Work instructions – Could you reproduce, word for word, the records from the line containing "At what (x,y)" through the end of the records, and nothing else?
------------------------
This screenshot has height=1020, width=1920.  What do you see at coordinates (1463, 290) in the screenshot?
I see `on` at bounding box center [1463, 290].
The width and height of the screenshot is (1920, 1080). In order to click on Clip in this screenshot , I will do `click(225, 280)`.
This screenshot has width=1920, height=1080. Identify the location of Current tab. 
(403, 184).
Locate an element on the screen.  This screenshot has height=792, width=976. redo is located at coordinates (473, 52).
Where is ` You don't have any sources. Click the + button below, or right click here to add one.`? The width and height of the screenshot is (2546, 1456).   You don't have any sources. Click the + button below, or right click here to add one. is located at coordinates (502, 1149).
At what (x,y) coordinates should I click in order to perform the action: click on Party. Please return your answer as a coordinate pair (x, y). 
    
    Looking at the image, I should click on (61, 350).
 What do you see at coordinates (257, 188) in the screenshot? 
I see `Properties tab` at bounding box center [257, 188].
------------------------
Complete answer –
At what (x,y) coordinates should I click in order to perform the action: click on Party. Please return your answer as a coordinate pair (x, y). 
    
    Looking at the image, I should click on (61, 350).
 What do you see at coordinates (257, 188) in the screenshot? 
I see `Properties tab` at bounding box center [257, 188].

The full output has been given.